Эфесу казалось, что ошибка Гомера подобна ошибке Эдипа, Пьедигонфа, царя несчастных: фиванец разгадал загадку Сфинкса, но не услышал того, что он пророчествовал.; он и раньше слушал оракула Лоссии, но не понял загадки, которую он предложил ему [4]. Тотчас же бросившись в дело, на основании того, что он понял, он связал себя с трагическим, или — так он думал Eraclito - к жгучему шлаку посвящения: он прошел бы все стадии освобождения, но претерпевая их как внешние события, удары судьбы; он станет Единым-Всем вопреки самому себе, в ослепительном свете солнца, а не в капающей тьме склепа, в осторожном и существенном присутствии мистагога.
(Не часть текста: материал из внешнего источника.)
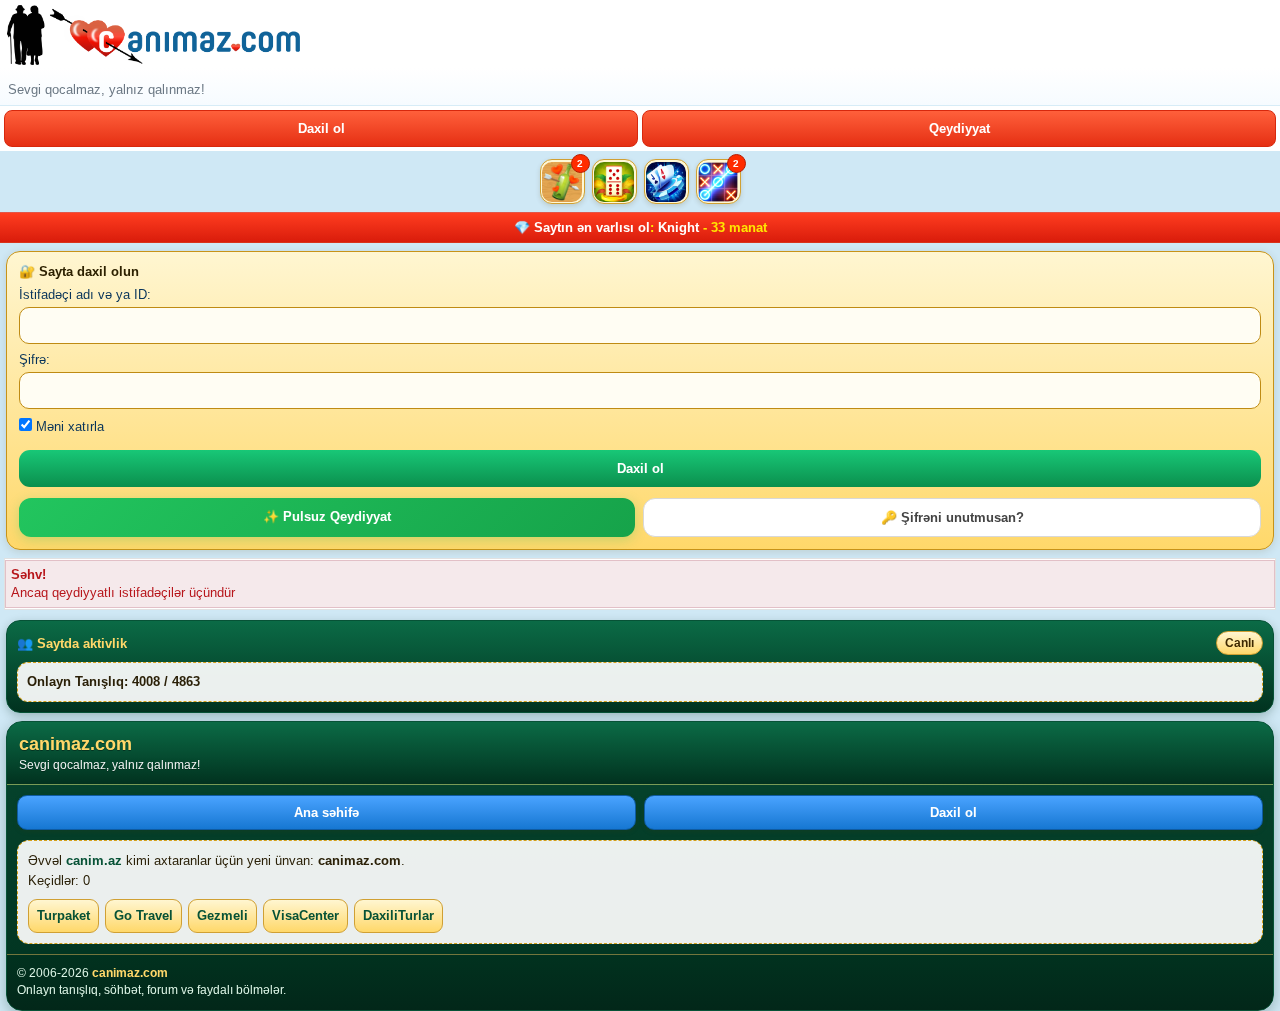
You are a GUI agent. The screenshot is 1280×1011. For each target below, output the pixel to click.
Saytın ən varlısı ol (592, 227)
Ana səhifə (326, 812)
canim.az (94, 860)
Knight (678, 227)
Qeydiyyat (959, 128)
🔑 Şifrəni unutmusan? (952, 517)
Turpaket (63, 915)
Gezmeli (222, 915)
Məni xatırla (68, 426)
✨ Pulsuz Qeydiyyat (327, 516)
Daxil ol (321, 128)
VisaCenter (305, 915)
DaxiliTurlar (398, 915)
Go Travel (143, 915)
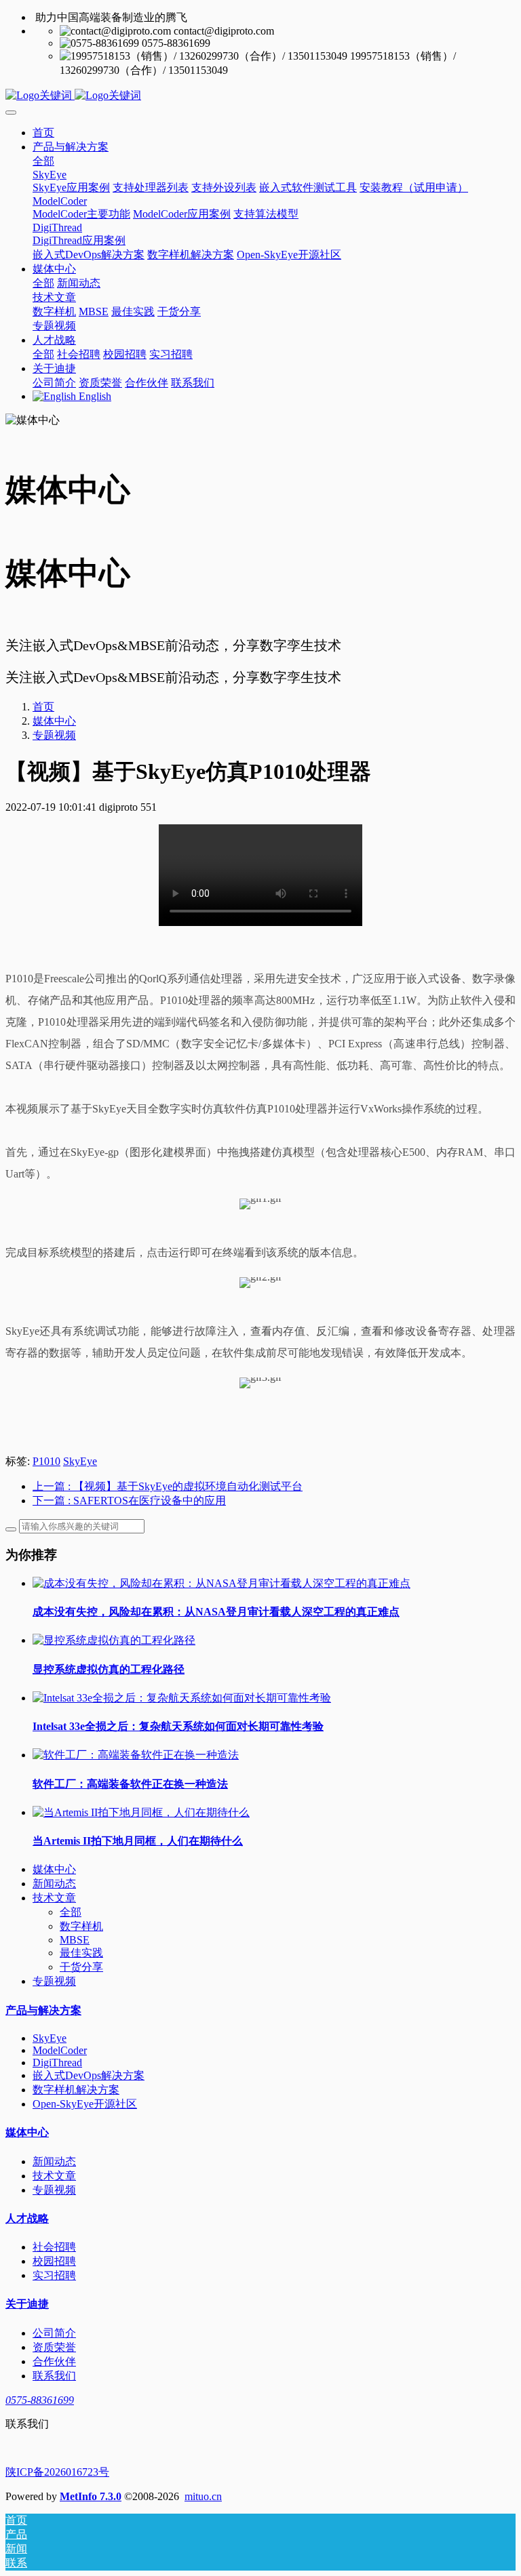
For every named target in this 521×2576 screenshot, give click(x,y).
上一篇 (168, 1486)
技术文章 (54, 1898)
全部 (43, 161)
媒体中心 (54, 721)
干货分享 (81, 1967)
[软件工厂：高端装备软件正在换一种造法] (136, 1754)
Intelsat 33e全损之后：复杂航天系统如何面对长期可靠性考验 (178, 1726)
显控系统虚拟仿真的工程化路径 (109, 1669)
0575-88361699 (39, 2400)
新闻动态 (54, 1883)
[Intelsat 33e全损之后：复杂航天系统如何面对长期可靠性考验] (182, 1698)
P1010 (46, 1461)
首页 (43, 132)
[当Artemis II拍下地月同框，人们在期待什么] (141, 1812)
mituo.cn (203, 2496)
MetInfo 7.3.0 (90, 2496)
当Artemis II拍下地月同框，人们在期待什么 (138, 1841)
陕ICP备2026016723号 (57, 2472)
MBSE (75, 1940)
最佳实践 (81, 1952)
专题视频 (54, 735)
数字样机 (81, 1926)
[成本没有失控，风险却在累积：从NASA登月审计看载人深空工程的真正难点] (221, 1583)
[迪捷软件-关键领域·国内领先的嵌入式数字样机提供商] (260, 96)
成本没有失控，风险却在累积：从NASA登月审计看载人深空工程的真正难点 (216, 1611)
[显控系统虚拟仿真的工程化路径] (114, 1640)
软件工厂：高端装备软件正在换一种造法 (130, 1784)
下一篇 (129, 1500)
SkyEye (80, 1461)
И тогда он ослепнет, как Гомер. Но слепота Эдипа со временем откроется, во время долгого странствования с его дочерью-сестрой Антигоной, к жертвенному свету, который до сих пор отрицался и который мог быть предложен только зрителю театр - тот обряд Диониса, который в годы Гераклита начал складываться под неоднозначным солнцем полис, перерезав (по крайней мере внешне) пуповину тайна.

ПРОЧИТАТЬ ТАКЖЕ  «Настоящий детектив»: пожирающее время и вечное возвращение

Гомер тоже пытался разгадать загадку мальчиков с нетерпением спортсмена, который бежит до сигнала. Те ребята, те платный, были боги: и их грифос это был не ларец, в котором было спрятано слово, предмет, - а клинок, который старый поэт мог превратить в орудие своего триумфа, только применяя его против самого себя. Эраклит в одном из отрывков своей поэмы, посвященной лунной охотнице Артемиде-Медведице, писал, что презрительная [5]:

« Люди заблуждаются в отношении познания явных вещей подобно Гомеру, который стал мудрейшим из всех эллинов. На самом деле мальчики, убивавшие вшей, обманывали его, говоря: «Вещи, которые мы видели и взяли, мы отпускаем; то, что мы не видели и не брали, мы носим. "(фр. ДК Б 56).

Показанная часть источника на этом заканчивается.